Cook Islands Identity Card


Country name: Cook Islands
Area: 240 sq km
Coastline: 120 km
Highest point: Te Manga 652 m
Population: 21,388
Density: 89/km2
Language: English
Religions: Predominately Protestant
Government type: self-governing parliamentary democracy
Capital: Avarua
GDP - per capita: $5,000
Inflation rate: 3.2%
Currency (code): New Zealand dollar (NZD)
Calling code: +682
Internet country code: .ck
Time Zone: - 10.0 H


The Cook Islands poses to be a pleasant surprise for nature lovers. It is a not a very prominent existence in the world map but has proven its dominance as a popular South Pacific getaway. It has come up as the jewel of a tropical paradise that offers an excellent blend of adventure and relaxation. The Cook Islands provide some alluring experience and breathtaking views amidst the crystal clear turquoise waters and the sparkling white sand beaches. From the largest island of the Rarotonga to the small oval low piece of lands, visitors to this country are rewarded with natural beauty and rejuvenating sights at every corner and turns.
The Cook Islands is an unspoilt cluster of fifteen islands in the South Pacific Ocean. These islands of different shapes and sizes are cluttered over a land area of 240 sq km. The maritime area of the country includes nearly 2 million square kilometres. The Cook Islands are nestled between French Polynesia and Fiji and are also close to the state of New Zealand from other side of the globe. The islands fall into two distinct groups that are regarded as the Southern Group and the Northern Group. The Southern Group is most inhabited ones providing accommodation to 90% of the population. This part comprises of the islands of Rarotonga, Aitutaki, Atiu, Mangaia, Manuae, Mauke, Mitiaro, Palmerston and Takutea. Among these Rarotonga is the main and largest island, Takutea being the smallest. The terrain in this part of the Cook Islands is based on volcanic disposition. It is very fertile and supports lush vegetation. The six islands of the Northern Group are Manihiki, Nassau, Penrhyn, Pukapuka, Rakahanga and Suwarrow. These are remotely accessible and the topography is also rugged with low-lying coral atolls and large lagoons. Here the Penrhyn is the largest island while Suwarrow is the smallest with only 40 hectares of land area. The capital city of Avarua is a thriving administrative and commercial destination and has all modern facilities including the International Airport.

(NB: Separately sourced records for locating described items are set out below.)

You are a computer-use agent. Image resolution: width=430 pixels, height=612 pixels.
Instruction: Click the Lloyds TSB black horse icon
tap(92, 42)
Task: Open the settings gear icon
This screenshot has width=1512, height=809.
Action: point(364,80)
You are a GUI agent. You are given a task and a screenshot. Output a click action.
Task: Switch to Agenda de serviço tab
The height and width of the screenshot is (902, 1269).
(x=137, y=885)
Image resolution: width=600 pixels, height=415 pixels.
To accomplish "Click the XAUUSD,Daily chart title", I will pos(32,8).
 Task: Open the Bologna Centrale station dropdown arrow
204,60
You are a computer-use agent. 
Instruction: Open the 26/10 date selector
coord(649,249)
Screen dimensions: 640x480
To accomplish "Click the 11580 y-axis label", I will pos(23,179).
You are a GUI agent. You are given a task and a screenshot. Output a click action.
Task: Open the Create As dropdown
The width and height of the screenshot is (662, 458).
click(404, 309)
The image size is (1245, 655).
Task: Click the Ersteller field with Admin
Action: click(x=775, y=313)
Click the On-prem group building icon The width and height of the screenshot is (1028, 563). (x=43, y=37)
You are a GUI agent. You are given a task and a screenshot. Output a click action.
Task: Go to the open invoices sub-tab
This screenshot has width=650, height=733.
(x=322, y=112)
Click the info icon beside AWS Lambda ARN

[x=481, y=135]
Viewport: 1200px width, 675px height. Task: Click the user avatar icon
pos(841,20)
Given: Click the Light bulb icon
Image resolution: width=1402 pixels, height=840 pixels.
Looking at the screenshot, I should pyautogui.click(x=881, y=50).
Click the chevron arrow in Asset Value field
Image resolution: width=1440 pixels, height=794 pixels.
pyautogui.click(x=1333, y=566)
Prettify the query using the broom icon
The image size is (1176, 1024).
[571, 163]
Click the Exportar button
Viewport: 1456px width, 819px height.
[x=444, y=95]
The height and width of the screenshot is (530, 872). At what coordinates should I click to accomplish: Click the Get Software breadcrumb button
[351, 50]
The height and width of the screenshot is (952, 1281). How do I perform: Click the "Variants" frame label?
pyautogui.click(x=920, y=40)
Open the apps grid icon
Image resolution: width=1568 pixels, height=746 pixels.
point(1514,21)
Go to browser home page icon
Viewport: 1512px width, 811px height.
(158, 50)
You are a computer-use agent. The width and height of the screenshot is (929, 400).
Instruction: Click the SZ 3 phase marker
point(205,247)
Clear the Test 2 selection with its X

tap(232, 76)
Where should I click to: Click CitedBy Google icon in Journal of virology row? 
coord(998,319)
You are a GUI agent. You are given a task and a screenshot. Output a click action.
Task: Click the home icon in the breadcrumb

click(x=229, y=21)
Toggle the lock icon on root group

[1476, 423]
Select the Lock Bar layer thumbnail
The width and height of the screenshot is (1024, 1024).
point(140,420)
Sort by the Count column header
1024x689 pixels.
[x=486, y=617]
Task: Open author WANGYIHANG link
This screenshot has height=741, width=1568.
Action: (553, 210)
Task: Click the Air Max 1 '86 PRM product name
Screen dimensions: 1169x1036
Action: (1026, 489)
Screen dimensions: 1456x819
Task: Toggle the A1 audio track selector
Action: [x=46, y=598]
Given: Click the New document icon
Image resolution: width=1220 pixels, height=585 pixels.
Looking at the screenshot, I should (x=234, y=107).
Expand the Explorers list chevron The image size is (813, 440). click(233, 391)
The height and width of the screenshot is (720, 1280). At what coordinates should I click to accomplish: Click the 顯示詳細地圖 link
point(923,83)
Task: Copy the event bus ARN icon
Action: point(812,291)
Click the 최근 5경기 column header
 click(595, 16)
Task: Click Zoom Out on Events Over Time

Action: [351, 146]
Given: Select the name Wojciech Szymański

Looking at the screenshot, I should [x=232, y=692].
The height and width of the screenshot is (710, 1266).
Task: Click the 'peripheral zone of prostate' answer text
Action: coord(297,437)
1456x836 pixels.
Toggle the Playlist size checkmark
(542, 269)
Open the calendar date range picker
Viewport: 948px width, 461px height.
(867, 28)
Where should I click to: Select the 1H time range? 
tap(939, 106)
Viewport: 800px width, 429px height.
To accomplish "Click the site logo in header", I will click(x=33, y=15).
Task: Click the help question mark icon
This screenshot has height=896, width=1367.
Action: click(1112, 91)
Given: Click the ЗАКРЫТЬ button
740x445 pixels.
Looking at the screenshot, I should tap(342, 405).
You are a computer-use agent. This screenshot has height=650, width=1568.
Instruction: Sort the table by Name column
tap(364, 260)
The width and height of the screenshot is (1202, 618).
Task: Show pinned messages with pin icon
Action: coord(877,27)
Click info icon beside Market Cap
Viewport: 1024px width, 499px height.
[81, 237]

The climate of the Cook Islands is dependent on its global positioning and flaunts a typical oceanic climate with tropical features. There are two distinct seasons in the country with warmer months remaining from April to November. The rainfalls and humidity increases from December to March. The Cook Islands is also vulnerable to natural hazards like devastating tropical storms and even hurricanes. The people of the country are mostly Polynesian, Cook Island Maoris, related to the New Zealand Maoris and the Tahitians.
There are no clear historical timeline available for the Cook Islands but archaeological findings suggest that Rarotonga was inhabited nearly 1500 years ago. Many anthropologists believe that the first inhabitants may have originated in Peru and migrated to Malaya in "Asia Minor". The country came to be known to the outside world when Spanish explorer Alvaro de Mendana first sighted the island of Pukapuka in 1595. In 1824, the Russian cartographer Johann von Krusenstern named the southern group of islands the Cook Islands. New Zealand law took effect in 1901 but after pressure from the UN it relented. The Cook Islands became a self-governing state in free association with New Zealand on the 4th August 1965.
Offshore banking, marine resources and agriculture are the largest industries of the Cook Islands. However, it is tourism that works as the mainstay of the financial structure of the country.